J.F. Staal
Hoewel Staal voornamelijk wordt geassocieerd met de architectuurstroming van de Amsterdamse School, neemt hij een opvallende eigen positie in binnen de Nederlandse architectuurgeschiedenis. In zijn voornaamste werken wist hij een evenwicht te vinden tussen een rationele en een meer fantastische denkwijze. Het bouwblok dat Staal in 1923 tot stand bracht aan de J.M. Coenenstraat, past aan de ene kant binnen de Amsterdamse School, maar laat tegelijkertijd een overgangsstijl zien van de Amsterdamse School naar een meer orthogonale bouwwijze.
Strakke, persoonlijke stijl
Staal was duidelijk geïnspireerd door De Klerk en Kramer, de twee meest vooraanstaande uitdragers van de eerstgenoemde stroming, terwijl de gevel aan de J.M. Coenenstraat een strakkere en persoonlijkere stijl laat zien die Staal in zijn latere gebouwen verder uitwerkte.
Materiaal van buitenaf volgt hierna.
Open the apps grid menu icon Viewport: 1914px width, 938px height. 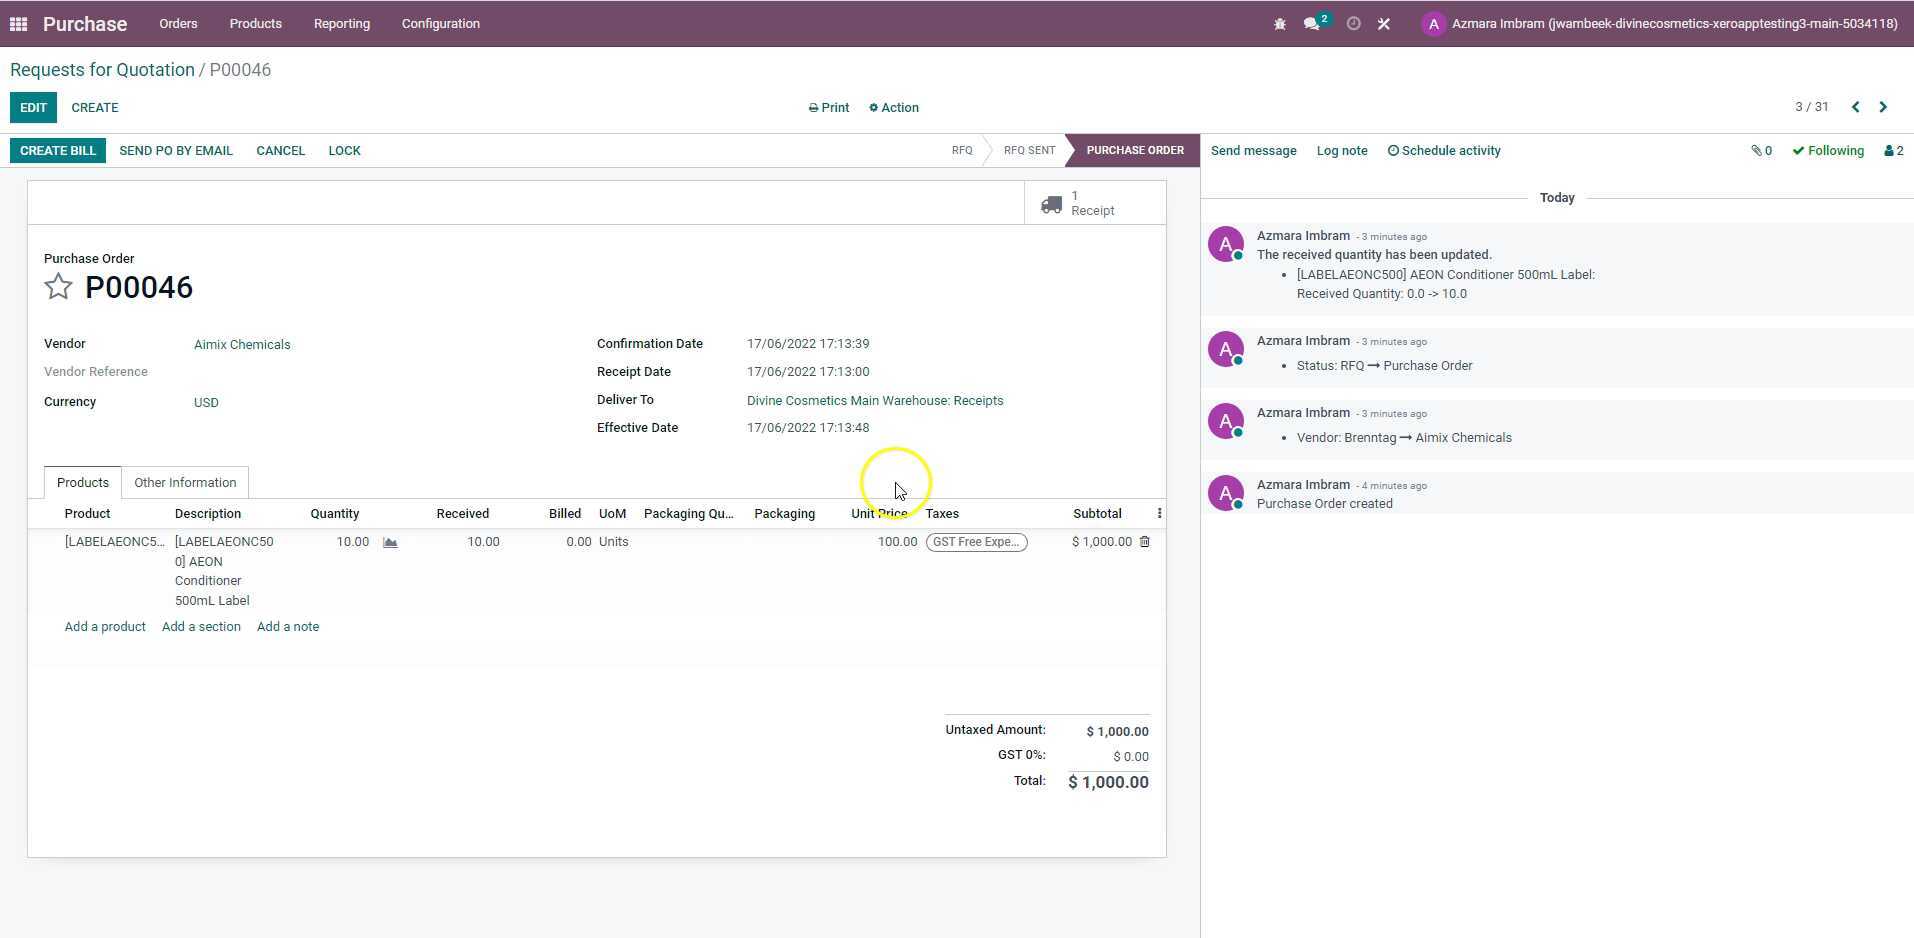tap(18, 24)
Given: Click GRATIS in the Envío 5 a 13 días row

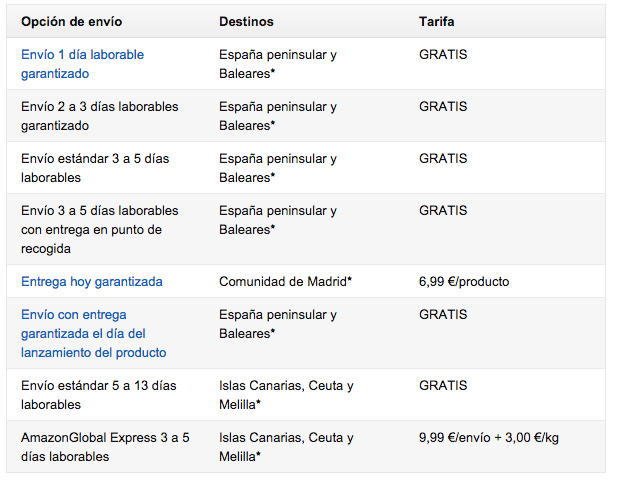Looking at the screenshot, I should point(443,385).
De lange vlakke baksteengevel is voorzien van reeksen steeds dezelfde ramen. Bij de ingangspartijen krijgen de inpandige trappen daglicht via zuilvormige erkerramen, die door middel van een raster van blauw stalen raamstijlen in vierkante ruitjes zijn opgedeeld.
De Wolkenkrabber
Staal trachtte steeds meer een op zichzelf zakelijke architectuur een visueel aantrekkelijke vorm te geven. Het beste voorbeeld hiervan is zijn latere werk Het 12-verdiepingenhuis, bijgenaamd ‘De Wolkenkrabber’ (1932). Staal slaagde er met deze en andere ontwerpen in om actuele trends in de architectuur te verwerken in zijn gebouwen, terwijl hij tegelijkertijd vasthield aan oudere ideeën.